··· Data listing ···

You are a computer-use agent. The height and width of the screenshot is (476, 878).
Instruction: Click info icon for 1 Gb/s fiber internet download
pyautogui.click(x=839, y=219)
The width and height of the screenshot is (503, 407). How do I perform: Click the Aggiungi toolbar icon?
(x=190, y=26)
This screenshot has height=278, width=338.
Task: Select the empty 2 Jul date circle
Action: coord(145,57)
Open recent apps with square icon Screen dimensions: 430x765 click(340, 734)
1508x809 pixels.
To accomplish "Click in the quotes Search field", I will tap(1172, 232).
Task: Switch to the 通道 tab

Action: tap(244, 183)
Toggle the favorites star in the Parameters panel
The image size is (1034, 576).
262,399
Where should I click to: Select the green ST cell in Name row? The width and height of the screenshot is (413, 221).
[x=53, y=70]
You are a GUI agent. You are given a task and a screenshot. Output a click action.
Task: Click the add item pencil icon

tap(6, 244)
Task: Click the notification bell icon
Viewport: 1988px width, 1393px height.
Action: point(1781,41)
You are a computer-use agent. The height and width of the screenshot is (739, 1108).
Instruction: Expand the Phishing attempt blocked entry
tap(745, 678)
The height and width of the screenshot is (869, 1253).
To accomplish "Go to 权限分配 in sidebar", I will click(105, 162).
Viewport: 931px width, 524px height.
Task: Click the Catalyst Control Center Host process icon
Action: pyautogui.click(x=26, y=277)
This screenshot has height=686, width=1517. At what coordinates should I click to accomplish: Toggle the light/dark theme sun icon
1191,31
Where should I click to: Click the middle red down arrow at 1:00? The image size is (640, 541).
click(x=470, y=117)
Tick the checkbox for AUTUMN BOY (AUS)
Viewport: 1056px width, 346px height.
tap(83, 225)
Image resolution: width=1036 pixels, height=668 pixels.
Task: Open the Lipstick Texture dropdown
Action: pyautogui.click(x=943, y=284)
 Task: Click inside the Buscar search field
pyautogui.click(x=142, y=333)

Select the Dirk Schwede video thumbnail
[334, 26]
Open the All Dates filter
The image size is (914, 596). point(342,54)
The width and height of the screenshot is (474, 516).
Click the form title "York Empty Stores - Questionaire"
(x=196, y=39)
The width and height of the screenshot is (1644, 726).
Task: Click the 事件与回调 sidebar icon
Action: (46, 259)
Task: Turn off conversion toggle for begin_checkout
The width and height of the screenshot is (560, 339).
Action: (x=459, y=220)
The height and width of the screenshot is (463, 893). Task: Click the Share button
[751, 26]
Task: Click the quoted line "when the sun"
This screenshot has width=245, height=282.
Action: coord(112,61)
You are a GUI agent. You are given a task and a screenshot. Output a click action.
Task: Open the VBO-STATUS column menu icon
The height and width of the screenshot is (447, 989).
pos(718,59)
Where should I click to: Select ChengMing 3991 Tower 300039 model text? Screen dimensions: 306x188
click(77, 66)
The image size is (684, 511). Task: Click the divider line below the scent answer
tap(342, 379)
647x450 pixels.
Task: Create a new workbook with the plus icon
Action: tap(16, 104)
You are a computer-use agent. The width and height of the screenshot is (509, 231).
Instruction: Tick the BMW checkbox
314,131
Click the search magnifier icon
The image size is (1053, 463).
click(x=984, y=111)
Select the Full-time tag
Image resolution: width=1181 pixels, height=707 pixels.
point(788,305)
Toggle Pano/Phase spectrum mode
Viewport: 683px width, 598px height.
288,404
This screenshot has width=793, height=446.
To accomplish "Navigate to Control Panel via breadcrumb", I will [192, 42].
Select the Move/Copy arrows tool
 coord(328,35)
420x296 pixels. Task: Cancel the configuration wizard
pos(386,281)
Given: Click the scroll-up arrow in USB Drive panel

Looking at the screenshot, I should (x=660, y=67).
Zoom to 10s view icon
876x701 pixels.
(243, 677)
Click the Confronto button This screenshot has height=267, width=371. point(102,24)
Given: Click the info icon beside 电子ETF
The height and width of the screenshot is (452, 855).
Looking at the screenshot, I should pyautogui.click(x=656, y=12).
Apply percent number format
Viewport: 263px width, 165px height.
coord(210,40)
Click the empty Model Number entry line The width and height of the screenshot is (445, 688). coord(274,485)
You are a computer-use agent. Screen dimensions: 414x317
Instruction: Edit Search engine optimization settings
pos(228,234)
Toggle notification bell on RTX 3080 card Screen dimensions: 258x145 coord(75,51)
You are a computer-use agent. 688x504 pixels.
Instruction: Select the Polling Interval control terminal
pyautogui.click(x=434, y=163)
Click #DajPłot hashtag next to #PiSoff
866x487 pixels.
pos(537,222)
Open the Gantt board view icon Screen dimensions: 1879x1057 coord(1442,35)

···

**Exercise description:**
Copy every line from the entries that contains the word "bell".

**Expected answer:**
Task: Click the notification bell icon
Toggle notification bell on RTX 3080 card Screen dimensions: 258x145 coord(75,51)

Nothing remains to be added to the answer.